News reports from Texas describe people bringing grills and gas barbecues inside to keep warm and show images of people running all the burners on their stoves and leaving the oven door open, which is going to produce a lot more CO than cooking. A local fire department in Texas issued a statement saying "Never use a grill, oven, or stove to heat your home. Carbon monoxide is an odorless and colorless gas that can kill you. Signs of carbon monoxide poisoning include dizziness, headaches, disorientation, nausea, and vomiting."

It is true that most gas furnaces and water heaters do not work without an electrical supply, and the kitchen exhaust fan over the stove doesn't work either. Hard-wired CO detectors might fail as well, though most have backup batteries for exactly this kind of circumstance. Adams writes a timely post on his website that a better idea would be:

Better houses

  • Tighter better-insulated homes lose heat more slowly, buying time before frozen pipes or abandoning the home. Retrofits will be key here as they are 98-99% of the market.
  • More efficient HVAC can reduce power consumption but still put out heat in emergencies. Normally it can deliver excellent comfort and air quality. This works best in tighter and more efficient homes. 

Here at Treehugger, we have noted that we can use our homes as a form energy storage so that if there are rolling blackouts used to limit demand, a home will stay warm for the time that the power is off. I wrote earlier also about how we should design for intermittency:

"It is time to get serious and demand radical building efficiency. To turn our homes and buildings into a form of thermal battery; you don’t have to fire up the heat or the AC at peak times because the temperature in them doesn’t change that fast. So a really efficient building can trim the peaks and troughs of our energy production as effectively as any other kind of battery." 

In the UK you can actually buy thermal batteries filled with phase change materials; Sunamp founder Andrew Bissell describes how his house can glide over a couple of hours.

Adams also recommends building a better grid with electricity batteries "for backup and grid services – they can blunt high prices on the grid, replace a generator for shorter outages, and move electricity from when it’s plentiful when the sun is out or the wind is blowing to dark and windless times." An electric car in the driveway could do much the same thing.

Texas is a special case; other jurisdictions can borrow a cup of power from their neighbors if they need it. Former Governor Rick Perry would rather have his constituents freeze in the dark.
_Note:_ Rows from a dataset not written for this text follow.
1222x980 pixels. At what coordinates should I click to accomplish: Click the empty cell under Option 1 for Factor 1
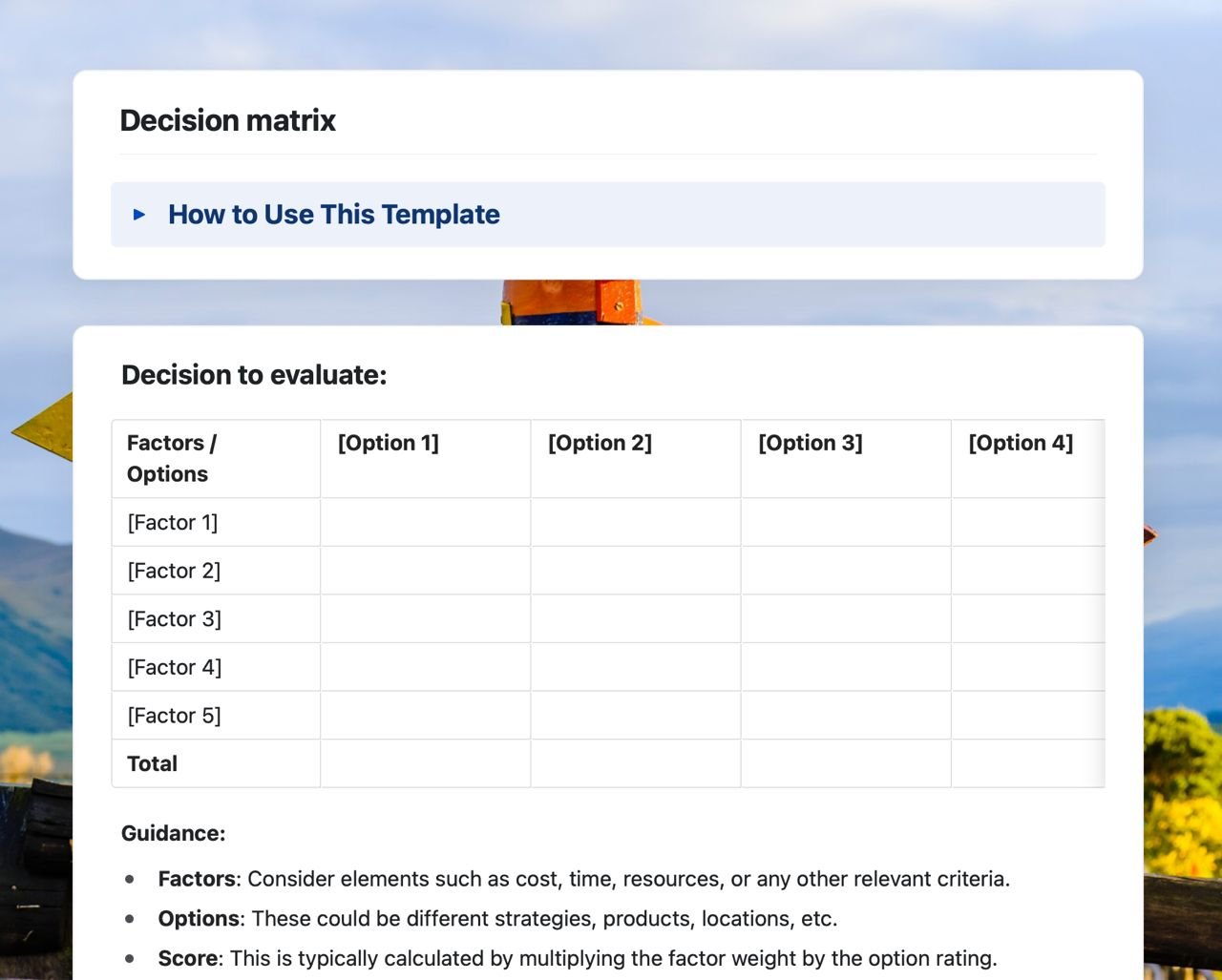(425, 522)
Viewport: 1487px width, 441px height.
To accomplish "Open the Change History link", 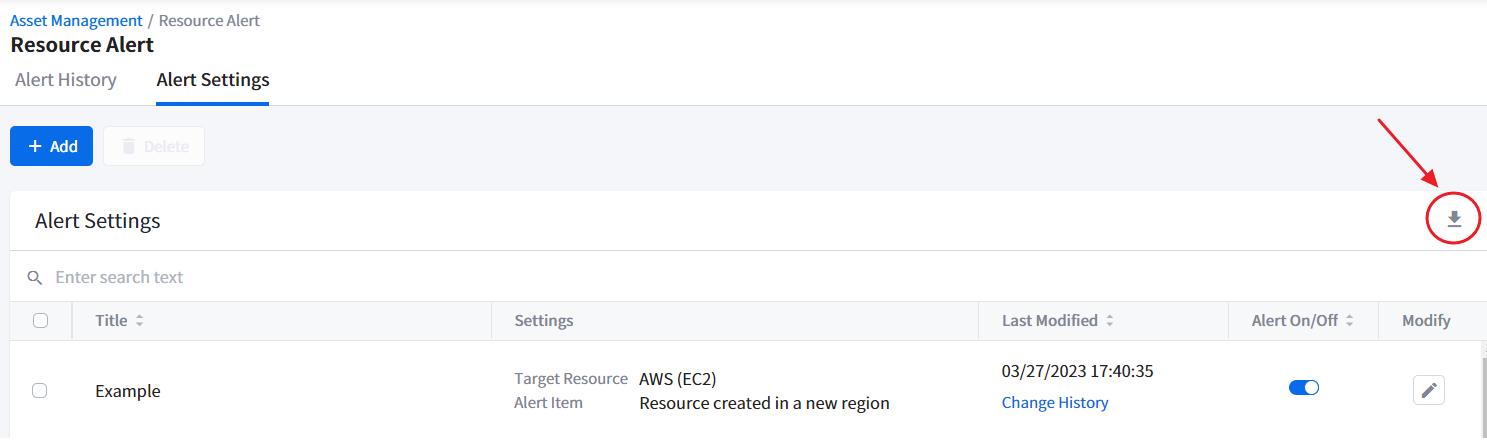I will coord(1055,403).
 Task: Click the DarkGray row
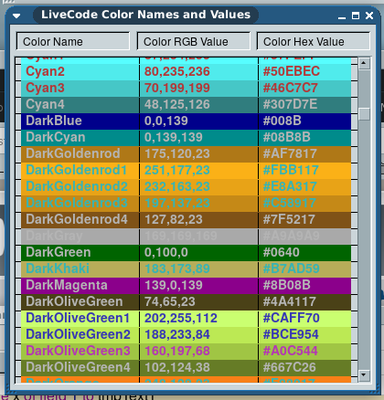186,236
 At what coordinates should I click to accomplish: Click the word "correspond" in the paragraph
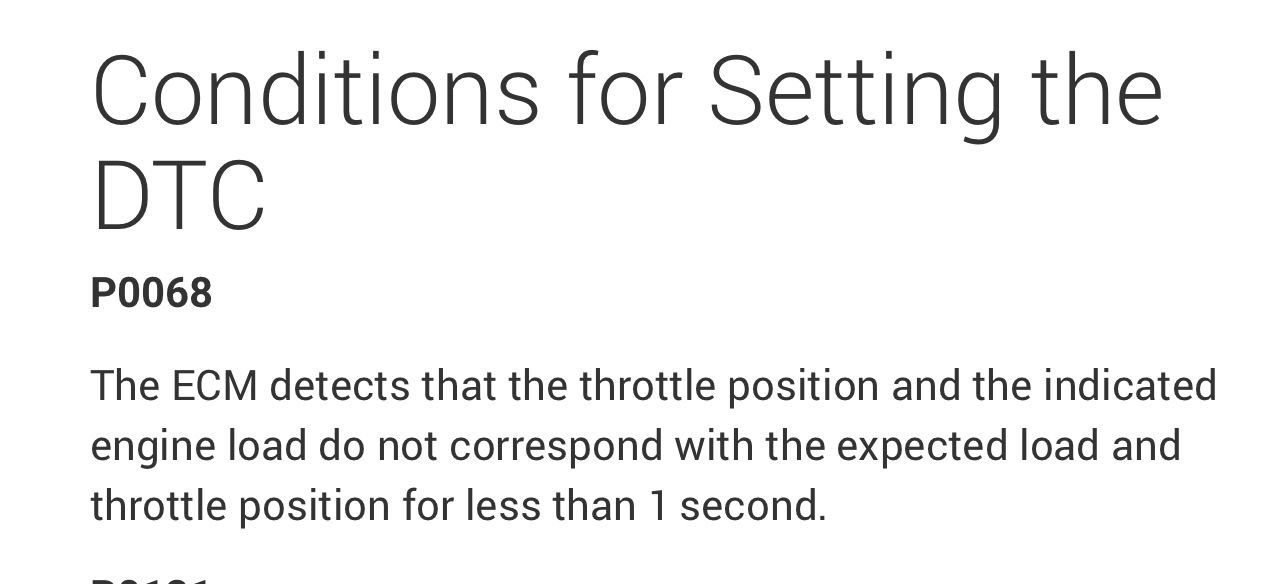click(x=555, y=446)
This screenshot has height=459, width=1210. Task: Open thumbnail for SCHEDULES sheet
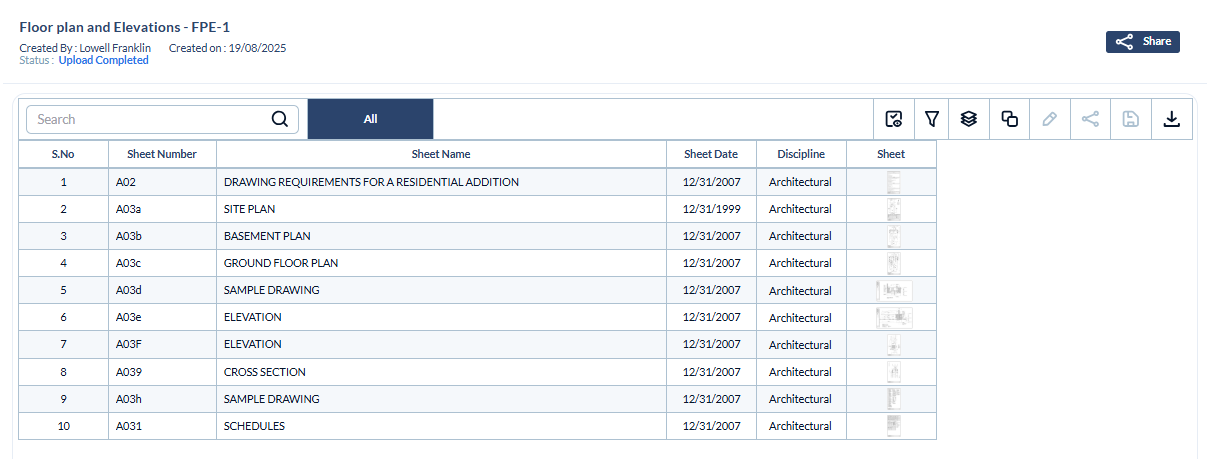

That's all the more reason that our homes should be designed so they can cope with this, because essentially you are on your own. This is the case, to a lesser degree, everywhere; as Adams concludes,

"We really can't expect the grid to weather circumstances so far outside of what it was designed for. There's a reason the grid is built at the current size - it balances cost with what's likely to happen. The grid would be unaffordable if we built it to withstand the toughest scenarios. So to some degree we need to prepare our buildings for multiple day outages in extreme circumstances, which we know how to do."

I will conclude with a quote of my own that I have used perhaps too often recently, but seems relevant (and was even turned into a poster by the Green Building Learning Zone gang).

Building poster

Green Building Learning Zone/ Lloyd Alter

"Every building should have a proven level of insulation, air tightness, and window quality so that people are comfortable in all kinds of weather, even when the power goes out. This is because our houses have become lifeboats, and leaks may well be fatal."